Species of stick insect

Tisamenus makinis is a species of stick insect in the family Heteropterygidae native to the east of Philippine island of Luzon.

== Description ==
Tisamenus makinis is a rather small and completely spineless Tisamenus species. The only described specimen is a male, measuring 30.8 mm in length. It closely resembles that of Tisamenus summaleonilae, but lacks an anterior spine on the pronotum and a pleural spine on the metathorax. As in Tisamenus summaleonilae, the mesonotum and metanotum widen posteriorly, forming a trapezoid. In Tisamenus makinis, not only are the spines completely absent from the body, but the spines on the legs are also almost completely reduced. The triangle on the mesonotum, typical of the genus, is clearly raised. Its outer ridges are very poorly developed, flat, and barely recognizable. It shares the reduced body spines with Tisamenus kalahani, although Tisamenus makinis has a significantly more compact overall shape and lacks the large spines on the anterior edge of the pronotum (pronotale) present in Tisamenus kalahani.

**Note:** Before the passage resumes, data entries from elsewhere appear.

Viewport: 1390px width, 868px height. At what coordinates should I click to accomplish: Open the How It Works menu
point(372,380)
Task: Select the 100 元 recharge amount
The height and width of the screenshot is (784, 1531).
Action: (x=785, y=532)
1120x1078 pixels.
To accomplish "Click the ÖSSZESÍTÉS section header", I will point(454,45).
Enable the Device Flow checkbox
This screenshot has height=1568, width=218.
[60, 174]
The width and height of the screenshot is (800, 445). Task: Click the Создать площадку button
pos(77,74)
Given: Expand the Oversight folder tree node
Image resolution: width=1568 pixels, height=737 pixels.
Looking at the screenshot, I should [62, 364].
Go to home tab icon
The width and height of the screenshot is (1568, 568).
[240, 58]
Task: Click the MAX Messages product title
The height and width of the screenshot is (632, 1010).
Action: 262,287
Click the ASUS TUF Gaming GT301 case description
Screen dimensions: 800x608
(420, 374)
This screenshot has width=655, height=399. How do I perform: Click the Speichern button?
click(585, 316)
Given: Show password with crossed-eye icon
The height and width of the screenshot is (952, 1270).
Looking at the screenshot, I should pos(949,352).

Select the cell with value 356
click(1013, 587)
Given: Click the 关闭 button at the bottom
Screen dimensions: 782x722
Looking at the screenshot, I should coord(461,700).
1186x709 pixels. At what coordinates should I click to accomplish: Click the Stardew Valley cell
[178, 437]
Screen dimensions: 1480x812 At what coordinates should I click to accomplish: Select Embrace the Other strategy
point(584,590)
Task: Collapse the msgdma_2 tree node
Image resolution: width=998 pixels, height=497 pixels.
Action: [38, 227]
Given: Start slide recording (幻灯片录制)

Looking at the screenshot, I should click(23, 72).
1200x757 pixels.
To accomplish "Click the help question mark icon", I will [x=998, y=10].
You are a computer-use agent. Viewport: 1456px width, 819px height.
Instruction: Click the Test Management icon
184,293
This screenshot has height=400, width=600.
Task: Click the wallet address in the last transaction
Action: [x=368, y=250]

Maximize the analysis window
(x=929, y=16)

Furthermore, the edges of the triangle on the mesonotum are significantly more pronounced in Tisamenus kalahani, and its mesonotum and metanotum run parallel.

== Distribution, discovery and taxonomy ==
The only known specimen of this species comes from the province of Isabela in eastern Luzon, where it was collected by Ismael Lumawig in Didin in September 2014. This specimen, later in the collection of the Museum of Natural Sciences in Brussels, was examined by Frank H. Hennemann as part of a taxonomic revision of the genus Tisamenus and described as Tisamenus makinis in 2025. After the species description, the specimen was deposited as the holotype at the Museum of Natural Sciences in Brussels. The species name "makinis" chosen by Hennemann means "smooth" in Filipino and refers to the reduced body structures of this slender and smooth species.